Linus hat dieses Einrad gebracht, und eine Frage war, ob man damit überhaupt fahren kann und wenn, ob überhaupt nennenswerte Beschleunigungen oder Verzögerungen damit möglich sind.
Dein Trick bringts genau auf den Punkt. Ist allerdings nur möglich, wenn die Motorleistung ausreicht, das Ding dann in der Position zu halten und auch wieder hochzubringen. Genau das dürfte bei der MV Agusta aber zum Problem werden. (Ausserdem streift man dann mit der Nase am Asphalt lang und fällt vom Stängele )
in anknuepfung an die wheelieerwaehnung vorschlaege zur fahrbarmachung der agusta:
vorschlag 1: fahrer hat helm mit laufrad auf der stirne, also ein stirnrad.
anfahrhaltung: agusta liegt nach vorne, fahrer, liegend auf dem tank, hat stirnrad auf dem asphalt. bei anfahrt hebt sich fahrer a la wheelie in die vorgesehene fahrposition.
bremshaltung: fahrer bringt beine gestreckt nach hinten (siehe joergs horizontale kerze im kalender), veschiebt damit den schwerpunkt derart, dass nun durch ein vorsichtiges vorwaertsbeugen das stirnrad auf den boden gebracht werden kann. das einrad kann daraufhin sicher abgebremst werden.

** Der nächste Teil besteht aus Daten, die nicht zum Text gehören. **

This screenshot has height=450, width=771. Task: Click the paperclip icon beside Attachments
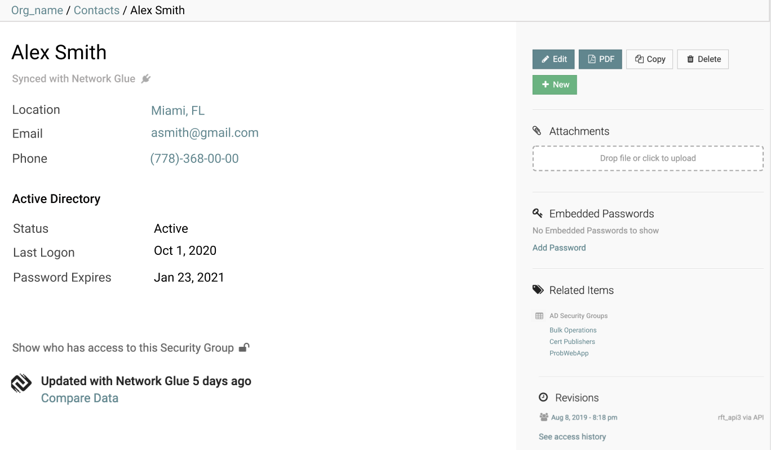point(537,130)
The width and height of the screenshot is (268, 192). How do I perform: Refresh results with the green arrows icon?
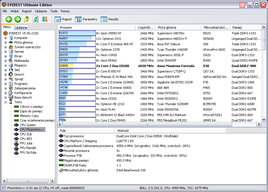[36, 19]
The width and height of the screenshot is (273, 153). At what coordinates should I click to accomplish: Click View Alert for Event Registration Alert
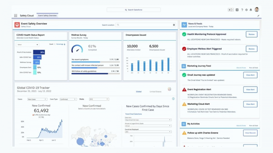click(x=250, y=90)

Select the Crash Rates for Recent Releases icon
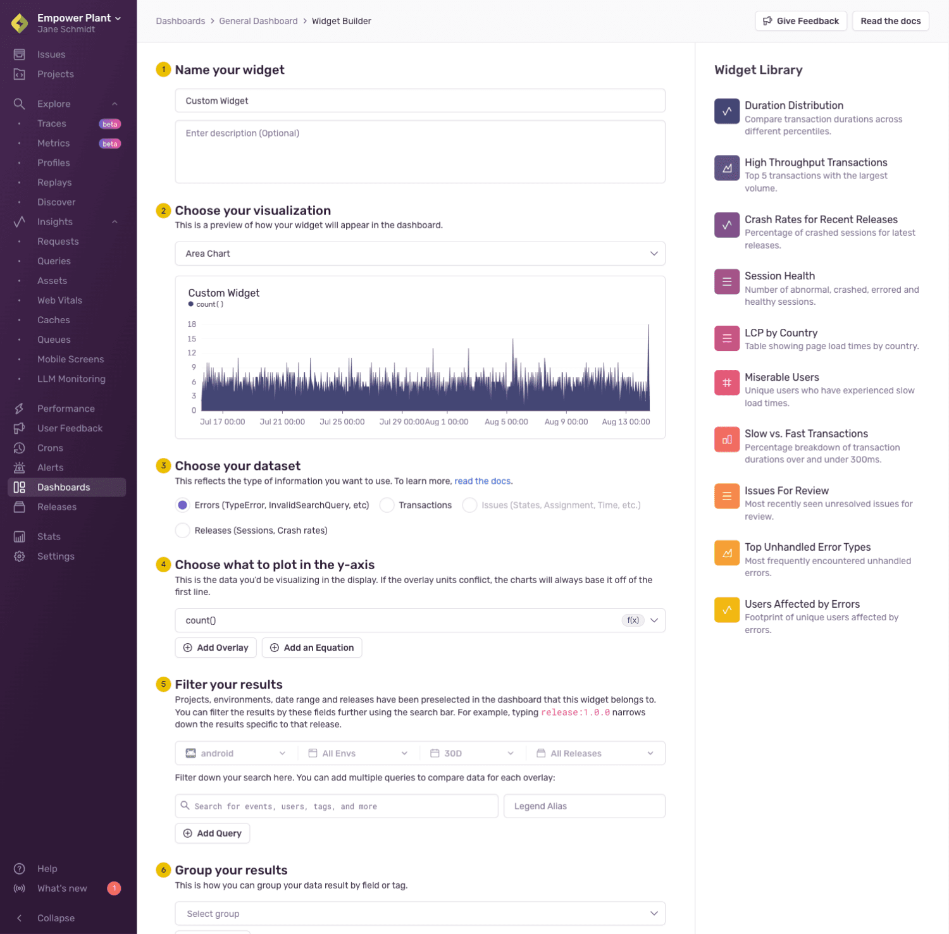(x=726, y=224)
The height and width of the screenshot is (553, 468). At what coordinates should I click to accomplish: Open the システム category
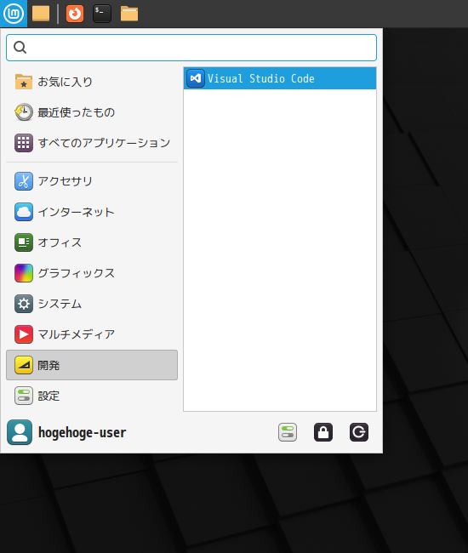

notbremsung: wie eben, nur aufgrund der kurzen reaktionszeit ohne beinkerze. bei aufsetzen des stirnrades auf den asphalt vorwaertsmoment durch geuebtes biegen des rueckgrats abfedern, bremsvorgang einleiten.
vorschlag 2: fahrer traegt rollschuhe (die alten 60er jahre modelle, die haben aussparung fuer fussrasten) sowie am arsch 7 mm neopren, darueber viel dickes leder und darauf einen dieser suedostasiatischen autositzbezuege mit lauter holzrollen, hier die holzrollen aber durch solche aus metall ersetzt.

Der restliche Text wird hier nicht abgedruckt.